Further, there are some obvious ways that AWS reinforces and monitors infrastructure, for instance mean charts and graphs to understand what’s working, breach lines, boundaries... You need to know these things upfront and implement them in monitoring systems. All our services and APIs have strict limits, so we do capacity planning using those limits. This way, you can guarantee a certain SLA for every single customer. We all have operational goals that are highly organizational and depend on other services. So, if the service below me fails, it’s on me because I have not architected the system well enough to be resilient to failures. At AWS, if a customer has a problem, it’s my problem.
The surprising discovery around (in)efficiency
At Artsy, we likely went overboard at times. For example, we wrote our own deployment system called Heroku Bartender in the early days of Artsy, and frankly that was another painful experience. Clearly, we liked operations far too much, and I ended up writing the jenkins-ansicolor plugin that’s now used in about every Jenkins installation, just because I couldn’t get color polarizing in text output in logs.
Perhaps we over-indexed on operations, but that also meant we paved the way for the new ones. Sometimes you find a new, shiny version of a tool and you have to go delete the old versions and iterations, or you end up with a mess... So, when scoping projects around DevOps or other operations, you do benefit from doing everything. I think investing in the adoption of tools that really work is worth it.
Personally, I’ve needed time to understand that efficiency in how something is done is not always the most important. Inefficiency can actually have utility in certain cases. I always thought that duplicating work was a bad idea, but I have recently changed my mind on this quite a bit. It may even involve doing something manually to make it the best version it can be, which is a horrible thing to think about.

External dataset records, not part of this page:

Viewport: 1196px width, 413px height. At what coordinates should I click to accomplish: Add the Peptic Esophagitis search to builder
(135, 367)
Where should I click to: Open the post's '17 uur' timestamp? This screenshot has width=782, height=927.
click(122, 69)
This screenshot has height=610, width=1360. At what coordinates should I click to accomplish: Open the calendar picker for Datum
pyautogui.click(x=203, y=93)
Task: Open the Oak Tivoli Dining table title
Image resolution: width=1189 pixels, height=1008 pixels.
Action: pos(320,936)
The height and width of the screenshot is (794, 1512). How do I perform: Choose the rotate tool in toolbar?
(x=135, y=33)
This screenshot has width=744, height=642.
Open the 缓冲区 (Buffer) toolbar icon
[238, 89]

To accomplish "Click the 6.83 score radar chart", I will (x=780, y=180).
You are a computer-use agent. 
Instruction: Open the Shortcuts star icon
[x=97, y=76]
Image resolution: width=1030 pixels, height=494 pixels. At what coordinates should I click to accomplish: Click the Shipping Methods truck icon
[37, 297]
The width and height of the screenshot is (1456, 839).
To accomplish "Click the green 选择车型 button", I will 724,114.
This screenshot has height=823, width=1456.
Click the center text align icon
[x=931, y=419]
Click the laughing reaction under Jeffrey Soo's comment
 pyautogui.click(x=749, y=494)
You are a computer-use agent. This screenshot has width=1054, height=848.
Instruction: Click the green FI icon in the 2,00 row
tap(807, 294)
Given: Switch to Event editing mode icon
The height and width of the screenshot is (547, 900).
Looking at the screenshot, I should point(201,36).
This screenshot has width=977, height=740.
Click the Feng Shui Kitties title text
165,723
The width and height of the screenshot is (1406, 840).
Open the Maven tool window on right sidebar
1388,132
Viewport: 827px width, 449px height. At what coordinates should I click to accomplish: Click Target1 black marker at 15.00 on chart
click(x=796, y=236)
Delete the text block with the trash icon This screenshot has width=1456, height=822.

However, I’ve started to realize doing things manually and doing things efficiently are not mutually exclusive. I love the Amazon way of thinking about all these things, which is fully customer-centred. It’s all about what the customer wants and what they’re telling you to do, and you focus on working backwards from there without worrying about the inefficiencies.
I just finished reading How to Change Your Mind by Michael Pollan. It’s all about opening your mind to new ideas based on the science of psychedelics, and I think it’s great.
There’s another cool electronic game called Blinks that’s a programmable, physical game. It was a Kickstarter campaign, and it’s made up of all these little hexagonal programmable devices. It’s really a board game system with a mind of its own.